“I am so frustrated with delays, but even more so with how they treated people at the airport,” she said. “I don’t know if I will use United again.”
Her exasperation was similar to what passengers of Southwest Airlines felt over the winter holidays, when that carrier suffered a much bigger operational meltdown. Southwest canceled more than 10,000 flights in the four days after Christmas, or about 46 percent of its schedule. On United’s worst day this week, Tuesday, it had canceled nearly 800 flights, or about 28 percent of its schedule that day.
The disruptions have left pilots and flight attendants frustrated, too. Many have had to wait on hold for hours to get reassignments after flights were canceled. Some flight attendants slept at airports, too, according to social media posts.
“Weather last weekend affected everyone, but United is the only airline still struggling to recover and we know why,” Ken Diaz, president of the United chapter of the Association of Flight Attendants-CWA, which represents more than 25,000 United flight attendants, said in a statement on Thursday. “United management’s failure to properly staff crew schedulers, the flight attendant support team and more has exacerbated these operational issues and left passengers and flight attendants waiting for answers for hours at a time.”

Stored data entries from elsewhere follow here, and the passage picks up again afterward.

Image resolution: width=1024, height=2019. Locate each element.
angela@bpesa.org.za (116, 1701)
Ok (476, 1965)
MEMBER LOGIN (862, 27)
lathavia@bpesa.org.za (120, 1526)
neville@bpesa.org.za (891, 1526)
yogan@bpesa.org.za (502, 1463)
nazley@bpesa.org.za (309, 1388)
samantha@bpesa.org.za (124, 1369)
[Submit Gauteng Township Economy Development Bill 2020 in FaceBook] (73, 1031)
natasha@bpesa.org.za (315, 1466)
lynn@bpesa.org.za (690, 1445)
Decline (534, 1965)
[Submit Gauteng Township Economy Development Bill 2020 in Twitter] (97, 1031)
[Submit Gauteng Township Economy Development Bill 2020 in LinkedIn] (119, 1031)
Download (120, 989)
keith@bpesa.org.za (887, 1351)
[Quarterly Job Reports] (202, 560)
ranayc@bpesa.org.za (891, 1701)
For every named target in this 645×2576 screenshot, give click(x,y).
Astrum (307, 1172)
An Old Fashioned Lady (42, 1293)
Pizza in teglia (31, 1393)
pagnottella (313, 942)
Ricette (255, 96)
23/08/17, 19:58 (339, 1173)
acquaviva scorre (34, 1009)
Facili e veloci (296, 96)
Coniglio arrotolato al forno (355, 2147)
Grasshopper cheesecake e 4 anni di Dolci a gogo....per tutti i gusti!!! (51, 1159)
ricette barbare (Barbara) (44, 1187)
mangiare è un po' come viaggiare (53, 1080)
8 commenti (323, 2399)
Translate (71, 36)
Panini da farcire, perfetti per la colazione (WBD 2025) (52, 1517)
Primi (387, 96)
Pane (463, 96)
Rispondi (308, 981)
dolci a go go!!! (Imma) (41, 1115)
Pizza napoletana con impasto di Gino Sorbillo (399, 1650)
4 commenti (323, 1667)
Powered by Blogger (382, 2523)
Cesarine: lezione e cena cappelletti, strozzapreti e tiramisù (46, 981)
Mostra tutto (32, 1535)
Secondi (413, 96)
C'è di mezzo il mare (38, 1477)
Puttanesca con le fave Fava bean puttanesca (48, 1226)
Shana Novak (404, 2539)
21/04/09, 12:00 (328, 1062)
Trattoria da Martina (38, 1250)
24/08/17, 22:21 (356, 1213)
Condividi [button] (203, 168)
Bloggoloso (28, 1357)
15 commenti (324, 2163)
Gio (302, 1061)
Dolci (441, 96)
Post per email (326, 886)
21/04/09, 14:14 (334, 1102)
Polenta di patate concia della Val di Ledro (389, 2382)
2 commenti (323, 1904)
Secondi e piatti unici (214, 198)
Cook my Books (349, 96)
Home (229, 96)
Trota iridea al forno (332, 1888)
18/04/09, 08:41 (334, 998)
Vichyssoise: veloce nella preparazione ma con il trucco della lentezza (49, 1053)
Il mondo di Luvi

Mr. Diaz said United had “lost” crews in its system for days because of the breakdown. He also said that the union had warned management last year of problems that could contribute to more disruptions, but that the airline “charged ahead” with an ambitious flight schedule this summer. United used some of the union’s recommendations to get through the current disruption, including making changes to its schedule and agreeing to pay flight attendants three time their normal pay to pick up trips through July 6, Mr. Diaz said.
Pilots have expressed similar frustrations.
“It is United Airlines management that is failing our loyal customers by ignoring the warning signs and failing to properly plan,” Capt. Garth Thompson, president of the United chapter of the Air Line Pilots Association union, which represents more than 15,000 of the airline’s pilots, said in a statement.